Imagen de Thorsten Frenzel en Pixabay


Hace mucho tiempo atrás, en mi casa familiar, hubo una inmensa caja en medio del corredor, junto a un bar hogareño que nunca fue. Alrededor habían otras cajas de menor tamaño, pero la impresión me la dejó esa que tenía, en proporción a mi tamaño, una inmensidad incalculable. Por un tiempo sólo fue una caja. Una gran caja. Hasta que una noche, cuando veíamos la película de Indiana Jones El Arca Perdida, no sé qué habré dicho que papá comentó: El libro de esa película está ahí en la caja. No sé qué demonios despertaron dentro de mí, pero ante la negativa de papá de ir a buscarlo en ese mismo instante no pude dormir esa noche. En la mañana, simulé sin mucho histrionismo un dolor de barriga que sabía convencería a mamá para dejarme en casa y perder (qué más daba) un día de clases. Luego, sigiloso, fui hasta la gran caja. Ignoro qué clase de curiosidad alimentaba todo ese comportamiento de rebeldía infantil.
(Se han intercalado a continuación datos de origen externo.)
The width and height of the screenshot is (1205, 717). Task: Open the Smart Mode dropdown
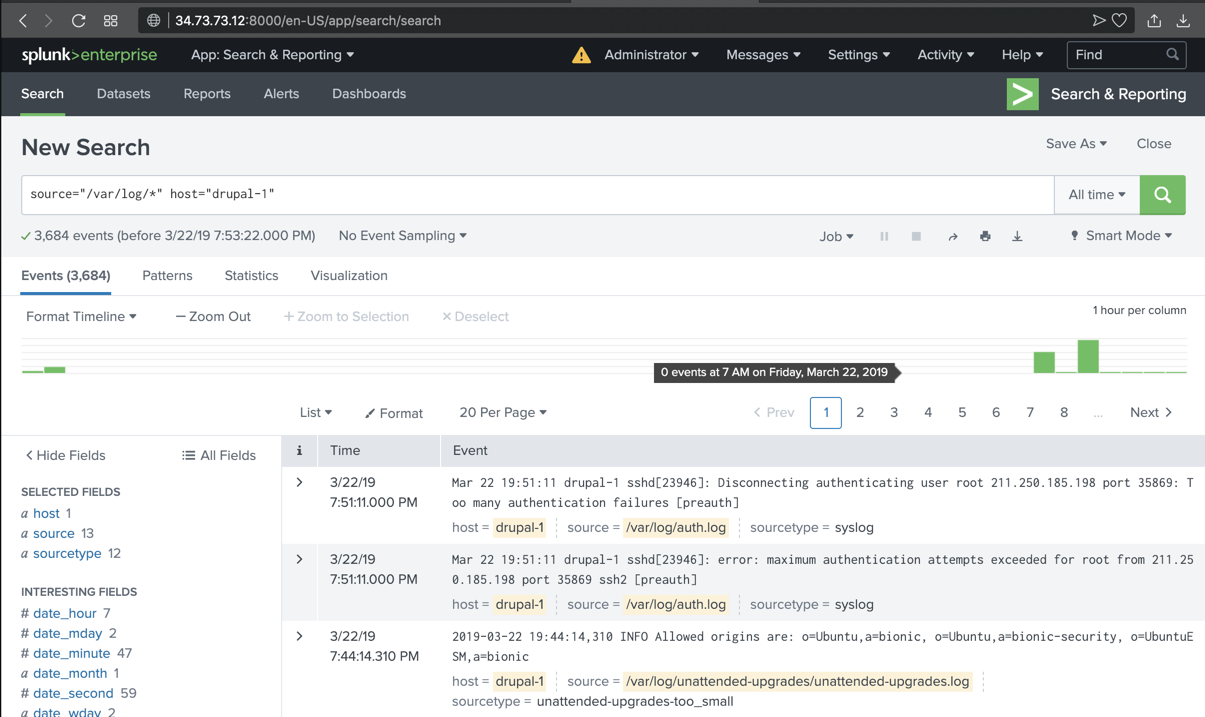pos(1121,236)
Aún no nacía mi gusto y amor por los libros y la literatura, al menos que recuerde, pero el encontrar aquel libro y tenerlo en mis manos, me generó una emoción que jamás he podido explicar. Cuando uno es niño, nos emocionamos casi por cualquier cosa, no importa lo insignificante que sea. Tampoco la edad que tengamos. Recuerdo que leí sólo el primer capítulo, donde se narraba esa primera parte de la película cuando Indiana consigue el tótem y activa la serie de trampas que todos conocemos.

El destino de ese y muchos otros libros ha sido esfumado de mi memoria. Pero quedaron algunos que, años más tarde, iniciaron mi biblioteca personal. Recuerdo a un Steinbeck, varias antologías de ciencia ficción y de terror de los años 50, 60 y 70 entre los que asomaban un Bradbury, Bloch, Lovecraft, Stanislaw, entre otros. Recuerdo a un Hesse, un par de Holmes y su escritor Doyle, algunos del español JJ Benítez. Y por ahí van los títulos.
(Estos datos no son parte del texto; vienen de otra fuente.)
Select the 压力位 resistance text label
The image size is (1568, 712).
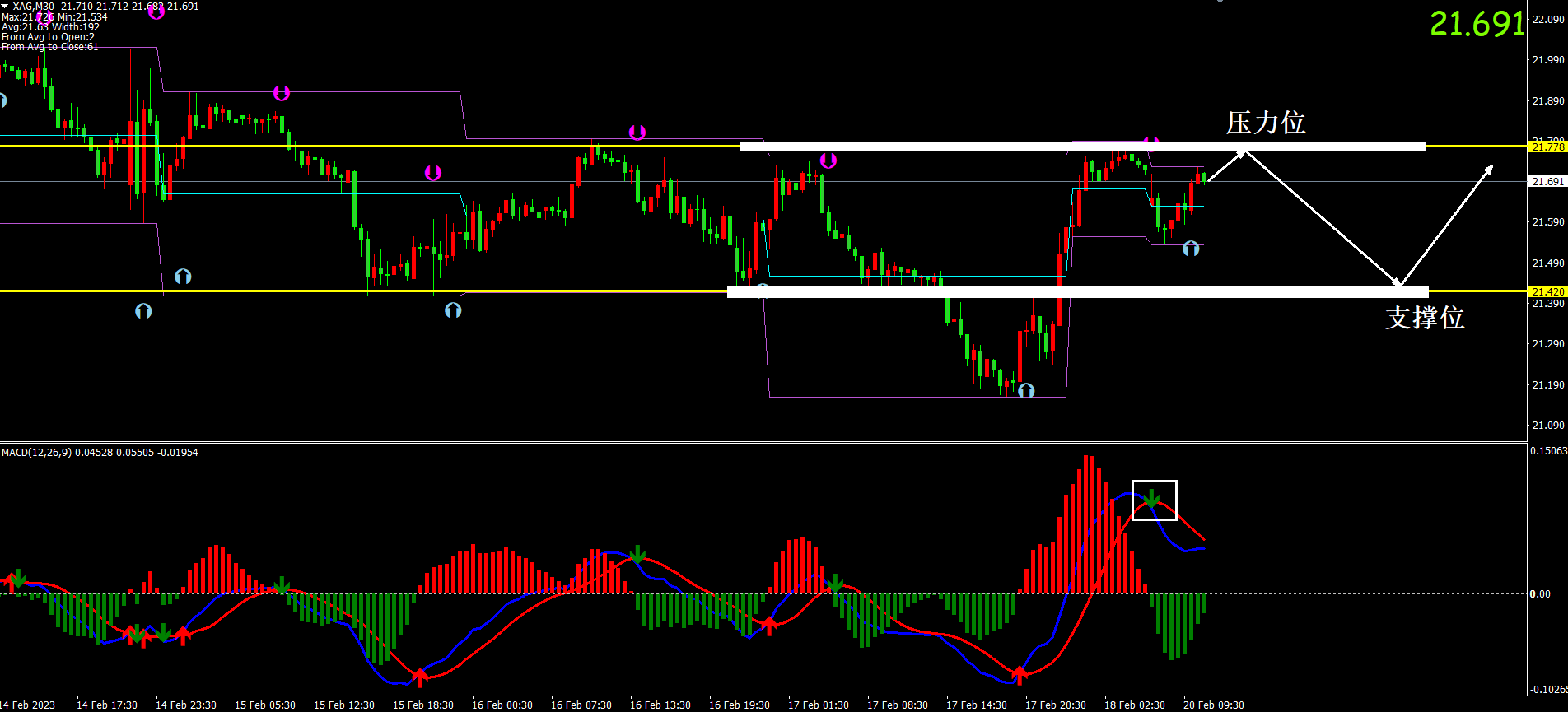[1266, 123]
Podía imaginar las lecturas que le gustaban a papá.

Mi biblioteca personal, poco a poco, siguió creciendo sin llegar a ser tan abultada. De adolescente y durante esos primeros años de adultez, me entretenía reordenándola cada cierto tiempo y según distintos criterios. A veces las colocaba como si la biblioteca fuese una vitrina de librería. Otras, según la editorial, según el autor o según el país. A veces la dejaba desordenada o simplemente bajaba los libros del mueble y los dejaba repartidos en el suelo mientras gozaba por el roce y los olores que desprendían. Mi biblioteca vivió conmigo y mi familia, dos mudanzas. Estuvo en la sala de mi casa durante los primeros años de vida de mis hijos y sobrevivió a los embates curiosos de ellos. Como toda biblioteca familiar, escondía algunos tesoros, de esos que serían difícil volver a conseguir.
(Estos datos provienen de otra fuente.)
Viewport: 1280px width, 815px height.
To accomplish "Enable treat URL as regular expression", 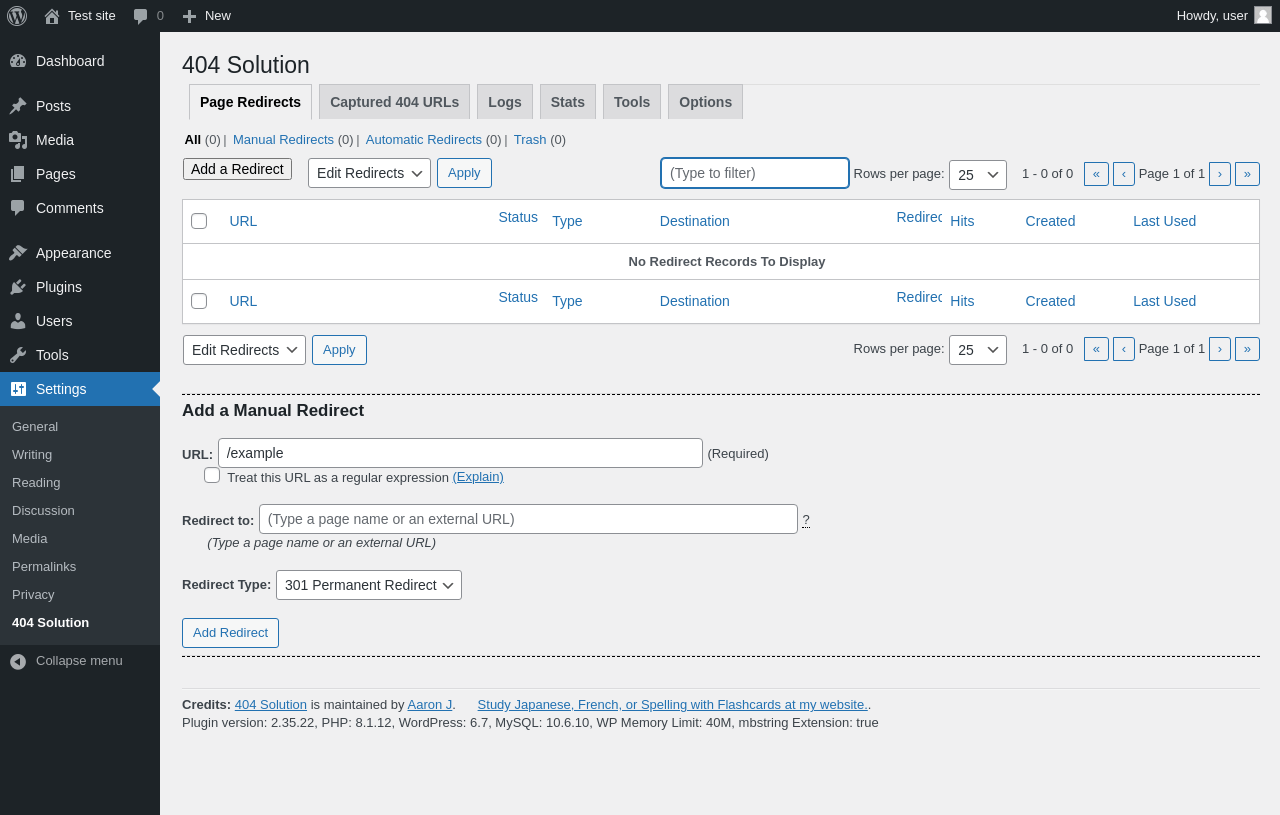I will pyautogui.click(x=212, y=475).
Y allí siguió, hasta que nos fuimos del país. El destino de mi biblioteca la desconozco aunque sé que se repartió entre la familia que aún me queda en Venezuela. Ignoro qué libros estarán en un lado u otro. Ignoro cuáles estarán acompañándolos en las bibliotecas de cada quien. Ignoro cuáles estarán bajo la oscuridad de cajas o armarios. Quizás mis hijos no puedan heredarla tal como yo heredé parte de la biblioteca de papá. Quizás nunca volveré a tener en mis manos algunos de aquellos entrañables ejemplares.

Lo que sí estoy seguro es que los libros sobrevivirán. Ya no me pertenecen, por eso he escrito “los libros”. Estarán aguardando pacientemente en donde estén, hasta que alguien pose su mirada en ellos y ocupen un lugar en la biblioteca de ése que, como yo, los añore.

En Ecuador, donde vivimos ya unos años, voy creando muy lentamente mi nueva biblioteca. Por ahora, viven apilados justo en ese espacio entre la pared y el borde superior de una puerta que condené a tenerla abierta, justo para tal fin. Hasta que vengan tiempos mejores y la nueva biblioteca retoñe como siempre la he soñado. Y quizás, esa sí, consiga cautivar la mirada de mis hijos y hacerlos vivir las aventuras de muchas vidas, más allá de ésta.